Each additional income-related speeding fine increases the number of trades by a factor of 10.6%​.

Another reason why Finland was an ideal country to run this assessment is that it has compulsory military service for men and they all take a Finnish Armed Forces leadership assessment. As part of this some of the questions they answer deal directly with overconfidence. This is how the Finnish Armed Forces describe overconfidence:

A person with a high score believes in himself. He views himself at least as intelligent as others and believes he will manage in life, if necessary, even without the help from others. He does not feel nervous or anxious in social situations; he does not expect others’ approval and is not afraid of others’ possible critique. A person with a low score is uncertain of himself and he may hate himself and his outlook. He gives up easily when facing difficulties and can even blame others for his failures: “he has been given too difficult tasks.” As a result of lack of self-confidence he feels himself unsure and anxious in social situations, and can therefore avoid particular individuals who are self-confident and view him critically​

Using the armed forces questionnaire results ​Grinblatt and Keloharju showed that overconfidence is strongly related to overtrading.

Why are other people buying or selling?

Fundamental investors try to assess whether an asset is expensive or cheap based on pricing models. For example for shares the standard measure of value is the ratio of price to earnings. We simply take the share price and divide by how much earnings (profit) the company has generated i.e. how many pounds will you pay for every pound of profit generated?

However there are many valuation models. And there are multiple sources of information about companies and some of it is proprietary which means you and I will never see it. So let's say you run your favourite models and they show an asset is cheap. How is that possible? There are two possibilities:

  • The market is right and you are wrong
  • The market is wrong and you are right​

Overconfident investors will always assume that they are right and the market is wrong, and so if the market diverges from their view of fundamental value they will trade aggressively. They are essentially ignoring a hugely valuable source of information: the opinion of other investors. That opinion is reflected in the asset price.

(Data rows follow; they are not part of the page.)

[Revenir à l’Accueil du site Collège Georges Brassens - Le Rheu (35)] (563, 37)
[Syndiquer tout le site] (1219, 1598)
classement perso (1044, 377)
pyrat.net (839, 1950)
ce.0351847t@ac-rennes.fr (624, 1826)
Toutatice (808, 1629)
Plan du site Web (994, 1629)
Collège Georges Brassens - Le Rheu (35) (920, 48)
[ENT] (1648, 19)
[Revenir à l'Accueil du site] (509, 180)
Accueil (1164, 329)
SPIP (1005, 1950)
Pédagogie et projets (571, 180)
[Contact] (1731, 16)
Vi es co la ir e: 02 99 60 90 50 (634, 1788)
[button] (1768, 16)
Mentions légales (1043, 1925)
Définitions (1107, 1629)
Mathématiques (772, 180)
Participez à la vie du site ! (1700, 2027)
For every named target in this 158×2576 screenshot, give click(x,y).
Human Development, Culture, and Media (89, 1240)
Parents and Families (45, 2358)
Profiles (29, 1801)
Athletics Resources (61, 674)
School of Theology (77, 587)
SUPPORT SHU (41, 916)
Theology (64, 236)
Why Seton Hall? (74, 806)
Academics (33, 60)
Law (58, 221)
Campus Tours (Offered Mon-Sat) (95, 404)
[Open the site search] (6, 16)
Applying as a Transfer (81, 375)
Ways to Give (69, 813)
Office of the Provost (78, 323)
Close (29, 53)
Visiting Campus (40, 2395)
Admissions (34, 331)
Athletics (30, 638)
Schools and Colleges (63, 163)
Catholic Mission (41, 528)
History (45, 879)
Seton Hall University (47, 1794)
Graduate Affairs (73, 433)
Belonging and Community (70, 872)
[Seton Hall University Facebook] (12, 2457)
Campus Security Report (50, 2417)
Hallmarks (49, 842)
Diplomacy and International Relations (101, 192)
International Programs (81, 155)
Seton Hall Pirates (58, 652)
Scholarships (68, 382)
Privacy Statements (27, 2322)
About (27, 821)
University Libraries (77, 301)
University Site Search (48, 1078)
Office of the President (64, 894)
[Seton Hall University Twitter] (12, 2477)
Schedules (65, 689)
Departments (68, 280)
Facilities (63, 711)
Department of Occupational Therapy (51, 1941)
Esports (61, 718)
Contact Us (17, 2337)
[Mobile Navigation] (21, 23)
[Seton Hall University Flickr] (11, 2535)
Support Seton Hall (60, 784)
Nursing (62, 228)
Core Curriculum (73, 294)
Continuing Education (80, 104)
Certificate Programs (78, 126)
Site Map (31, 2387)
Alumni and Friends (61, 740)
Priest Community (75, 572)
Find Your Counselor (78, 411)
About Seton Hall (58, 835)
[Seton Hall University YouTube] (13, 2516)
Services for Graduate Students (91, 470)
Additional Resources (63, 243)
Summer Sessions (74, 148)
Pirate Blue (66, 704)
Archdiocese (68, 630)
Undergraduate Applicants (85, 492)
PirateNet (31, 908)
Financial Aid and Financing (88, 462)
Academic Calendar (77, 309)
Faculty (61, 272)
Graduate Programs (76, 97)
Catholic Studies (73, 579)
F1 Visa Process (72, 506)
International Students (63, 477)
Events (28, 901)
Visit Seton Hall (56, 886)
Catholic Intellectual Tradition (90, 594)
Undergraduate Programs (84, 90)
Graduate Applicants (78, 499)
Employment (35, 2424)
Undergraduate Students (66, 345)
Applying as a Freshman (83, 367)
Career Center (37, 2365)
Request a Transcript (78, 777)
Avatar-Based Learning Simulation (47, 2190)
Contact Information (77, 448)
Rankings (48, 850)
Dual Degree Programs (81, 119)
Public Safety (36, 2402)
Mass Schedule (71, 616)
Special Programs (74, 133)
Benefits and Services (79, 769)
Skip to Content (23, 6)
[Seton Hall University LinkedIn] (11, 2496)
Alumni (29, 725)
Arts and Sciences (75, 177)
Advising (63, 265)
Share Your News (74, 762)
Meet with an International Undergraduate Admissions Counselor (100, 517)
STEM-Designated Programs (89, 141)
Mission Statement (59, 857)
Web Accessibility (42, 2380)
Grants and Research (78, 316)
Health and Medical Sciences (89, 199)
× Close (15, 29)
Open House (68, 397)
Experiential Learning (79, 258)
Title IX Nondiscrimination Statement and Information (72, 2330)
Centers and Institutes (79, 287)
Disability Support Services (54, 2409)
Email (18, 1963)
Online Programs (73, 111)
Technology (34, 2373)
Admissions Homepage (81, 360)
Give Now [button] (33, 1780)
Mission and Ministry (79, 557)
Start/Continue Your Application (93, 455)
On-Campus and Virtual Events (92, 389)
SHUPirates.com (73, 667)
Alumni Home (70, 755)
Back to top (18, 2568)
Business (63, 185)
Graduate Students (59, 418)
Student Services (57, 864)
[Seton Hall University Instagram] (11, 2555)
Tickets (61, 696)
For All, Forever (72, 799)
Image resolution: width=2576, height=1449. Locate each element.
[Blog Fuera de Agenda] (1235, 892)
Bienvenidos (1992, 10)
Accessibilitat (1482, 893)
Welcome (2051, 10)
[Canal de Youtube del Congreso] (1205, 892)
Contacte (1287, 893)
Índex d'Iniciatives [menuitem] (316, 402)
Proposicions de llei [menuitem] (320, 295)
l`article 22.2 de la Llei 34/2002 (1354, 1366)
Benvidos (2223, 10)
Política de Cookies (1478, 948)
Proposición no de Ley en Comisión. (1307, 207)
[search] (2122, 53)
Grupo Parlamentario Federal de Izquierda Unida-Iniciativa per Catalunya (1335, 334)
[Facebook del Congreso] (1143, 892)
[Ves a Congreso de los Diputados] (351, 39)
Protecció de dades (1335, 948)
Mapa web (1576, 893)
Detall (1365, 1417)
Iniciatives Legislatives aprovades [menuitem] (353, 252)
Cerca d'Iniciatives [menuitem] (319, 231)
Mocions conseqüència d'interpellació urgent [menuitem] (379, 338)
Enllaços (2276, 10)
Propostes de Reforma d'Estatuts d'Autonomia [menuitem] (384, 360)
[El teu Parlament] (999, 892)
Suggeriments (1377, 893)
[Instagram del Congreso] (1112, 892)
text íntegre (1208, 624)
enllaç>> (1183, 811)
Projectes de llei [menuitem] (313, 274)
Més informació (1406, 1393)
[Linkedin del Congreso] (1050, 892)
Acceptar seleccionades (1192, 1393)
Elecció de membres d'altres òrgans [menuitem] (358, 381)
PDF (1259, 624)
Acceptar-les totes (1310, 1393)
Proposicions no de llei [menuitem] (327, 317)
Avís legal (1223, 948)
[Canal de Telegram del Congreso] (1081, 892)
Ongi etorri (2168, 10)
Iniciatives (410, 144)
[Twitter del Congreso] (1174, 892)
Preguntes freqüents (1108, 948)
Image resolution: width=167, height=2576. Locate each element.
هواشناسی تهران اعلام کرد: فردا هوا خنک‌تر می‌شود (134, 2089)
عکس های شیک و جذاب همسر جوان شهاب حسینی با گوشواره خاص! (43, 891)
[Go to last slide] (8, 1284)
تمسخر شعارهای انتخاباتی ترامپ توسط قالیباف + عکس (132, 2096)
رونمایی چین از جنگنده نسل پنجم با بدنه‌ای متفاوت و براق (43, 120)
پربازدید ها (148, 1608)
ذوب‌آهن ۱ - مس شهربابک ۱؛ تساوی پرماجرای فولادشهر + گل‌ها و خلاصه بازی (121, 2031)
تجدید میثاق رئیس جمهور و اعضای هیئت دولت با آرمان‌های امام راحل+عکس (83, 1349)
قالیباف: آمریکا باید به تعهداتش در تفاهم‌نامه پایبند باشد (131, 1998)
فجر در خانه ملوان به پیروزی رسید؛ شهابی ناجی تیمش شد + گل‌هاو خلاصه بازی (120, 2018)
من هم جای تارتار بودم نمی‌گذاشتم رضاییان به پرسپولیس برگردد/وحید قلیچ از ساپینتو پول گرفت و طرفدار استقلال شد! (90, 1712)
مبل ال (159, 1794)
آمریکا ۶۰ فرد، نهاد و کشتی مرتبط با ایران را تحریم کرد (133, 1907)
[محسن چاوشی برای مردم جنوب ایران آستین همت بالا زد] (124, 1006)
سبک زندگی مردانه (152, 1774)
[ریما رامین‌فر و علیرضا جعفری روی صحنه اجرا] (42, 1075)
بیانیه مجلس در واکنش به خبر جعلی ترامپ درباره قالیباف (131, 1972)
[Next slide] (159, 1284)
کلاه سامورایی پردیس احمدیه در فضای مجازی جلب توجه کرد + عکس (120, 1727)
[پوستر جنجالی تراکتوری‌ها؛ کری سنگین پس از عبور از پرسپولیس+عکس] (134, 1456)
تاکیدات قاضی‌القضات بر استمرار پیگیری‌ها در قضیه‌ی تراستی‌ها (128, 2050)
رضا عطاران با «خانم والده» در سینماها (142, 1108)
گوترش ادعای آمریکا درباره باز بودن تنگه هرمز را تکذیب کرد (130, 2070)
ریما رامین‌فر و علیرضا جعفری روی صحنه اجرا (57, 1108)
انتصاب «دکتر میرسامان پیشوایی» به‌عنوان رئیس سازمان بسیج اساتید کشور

This led Jeffrey Hales to carry out an experiment to see if he could correct this blinkered approach to trading. In "Are Investors Really Willing to Agree to Disagree?" he created a simulated trading environment. Participants took part in repeated rounds of trading in pairs where they would each be shown their own "signal" estimating the true value of a share.

Hales found that when he prompted investors to assess disagreement with other investors over asset values this made them much less likely to overtrade. He summarised his findings in this way:

Jeffrey Hales
"These results have implications for how to model investor behavior. They provide strong evidence that a willingness to engage in speculative trade is largely driven by a failure to account for information about value implicit in other trader’s actions.​"

​Jeffrey Hales

Overcoming Overconfidence

What are the practical ways we can overcome our overconfidence and tendency to overtrade? Some things we can't change, such as our age, or whether we have a sensation-seeking personality. What we can do is the following:

  • Trading Reduces Net Return: This means we should trade as infrequently as possible. We should buy assets that we are willing to hold for as long as possible. We must resist the urge to tinker on the basis of news stories that we hear or the latest investment fad.
  • Stock picking adds no value: Evidence shows that very few professional investors who manage funds, and even fewer non-professional investors can reliably pick single stocks that outperform the stock market as a whole. The alternative is now easy and cheap, which is to buy whole markets through cheap Exchange Traded Funds.
  • Minimise Fees: Don't pay for an expensive broker, an expensive platform or expensive products with high management fees. Researching fees is a highly productive use of your time.